В конце концов шелковая лента упала на пол. Каден сделал шаг, чтобы отодвинуть для нее кресло, и обнаружил, что один из рабов уже сделал это. Он сделал неловкий жест, предлагая ей сесть. Адив снова хлопнул в ладоши, излучая благожелательность:
– По его молчанию я понимаю, что император не привык к столь… соблазнительным подаркам. Однако вскоре, Ваше Сияние, такие пустяки, подобающие Вашему высокому положению, станут для Вас привычными.
Каден рискнул взглянуть на остальных гостей. Мисийя Ут сидел в своем кресле, прямой как палка, скрестив руки на груди. Двое монахов смотрели на Кадена с бесстрастными лицами. Он отвел взгляд и в отчаянии снова повернулся к Тристе, лихорадочно раздумывая, что ей сказать. Обычные темы для беседы – то, о чем в монастыре говорили день за днем, вечер за вечером, на протяжении многих лет – вдруг показались ему пресными и бессмысленными. Этой женщине не было дела до уровня таяния снегов на леднике Триури или скалистого льва, замеченного на Вороньем Круге. Он попытался представить, как его отец или мать развлекали гостей среди комфортабельной роскоши Жемчужного зала, вспомнить их свободную манеру держаться, в то время как слуги разливали вино и разносили блюда.
– Тристе, откуда ты родом? – в конце концов спросил он.
У него в голове эти слова звучали как надо, но после того как они вылетели у него изо рта, он тут же почувствовал, насколько они нелепы. Вопрос был одновременно прозаическим и неуклюжим; такой вопрос можно задать купцу или матросу, но это была явно не та вещь, о которой следовало спрашивать прекрасную женщину спустя несколько мгновений после того, как она присоединилась к тебе за столом.

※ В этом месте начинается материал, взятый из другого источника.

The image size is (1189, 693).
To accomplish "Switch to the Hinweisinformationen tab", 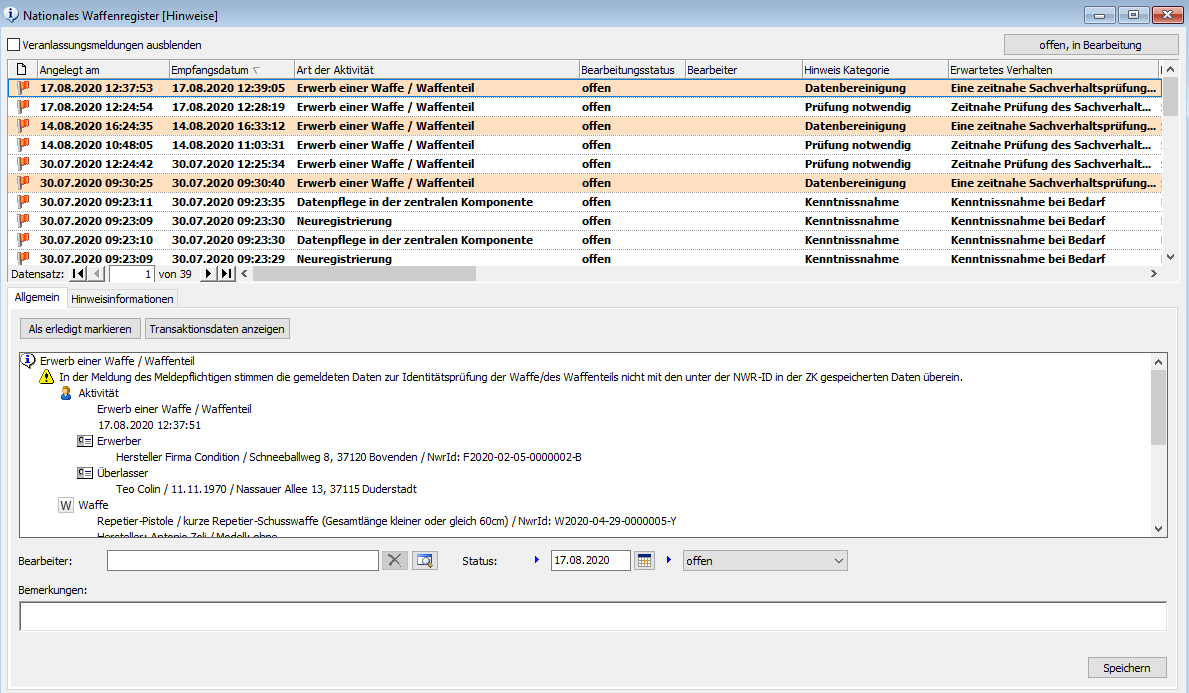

Тристе широко раскрыла глаза, потом собралась что-то ответить. Однако прежде чем она успела сказать хоть слово, вмешался Адив:
– Откуда она родом? – Кажется, вопрос показался советнику забавным. – Возможно, она расскажет Вам об этом сегодня ночью, в постели. Сейчас, однако, время вкушать нашу трапезу!
Тристе вновь сомкнула свои восхитительные уста, и на долю секунды Кадену показалось, что в ее глазах что-то промелькнуло. Сперва он решил, что это ужас – но это был не ужас. Чем бы это ни было, оно ощущалось как нечто более тяжелое, более давнее. Он попытался всмотреться пристальнее, но девушка уже опустила взгляд, в то время как слуги, покинувшие комнату после того, как гости расселись, по команде Адива вновь проскользнули в боковую дверь, внося изящные тарелки с искусно разложенной на них пищей.

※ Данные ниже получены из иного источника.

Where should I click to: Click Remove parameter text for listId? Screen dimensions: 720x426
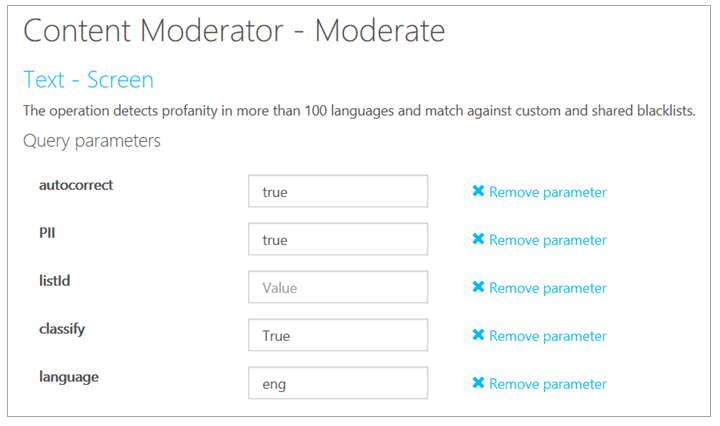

Накрыв на стол в трапезной, люди мизрана завладели кухней, где принялись за работу над запасом продуктов, который всю дорогу везли с собой с аннурских рынков. Каден не мог даже отдаленно распознать все эти вкусы и запахи. Здесь было пюре из саранчи и утка под сливовым соусом, какой-то нежнейший сливочный суп, напомнивший ему о южном лете, и лапша с сосисками, настолько горячая, что его бросило в пот. К каждому новому блюду подавали особый вид хлеба или гренок, а между блюдами слуги разносили крошечные серебряные чаши с мятным или лимонным шербетом, или же с горсточкой риса, сбрызнутого сосновой эссенцией, для очистки рта.
С каждым блюдом появлялся новый сорт вина – тонкие белые из прибрежных виноградников Фрипорта и густые, тяжелые красные с равнин, лежащих к северу от Перешейка. Каден старался делать из каждого бокала лишь пару небольших глотков, но поскольку он годами пил только чай и воду из горных ручьев, то быстро ощутил, как хмель ударил ему в голову. А вот Тристе осушала до дна все, что ставили перед ней слуги, так что Каден начал беспокоиться, не станет ли ей плохо. Спустя некоторое время Адив коротким жестом ладони подал служителю знак, чтобы ей больше не наливали.
Когда с круговоротом первых нескольких блюд было покончено, над столом воцарилась тишина, и Каден сделал глубокий вдох, готовясь задать вопрос, не дававший ему покоя еще с тех пор, как эти люди впервые упали перед ним на колени и произнесли древнее приветствие – вопрос, который тогда каким-то образом выскользнул из его памяти.
– Советник, – медленно начал он и затем бросился вперед очертя голову: – Как умер мой отец?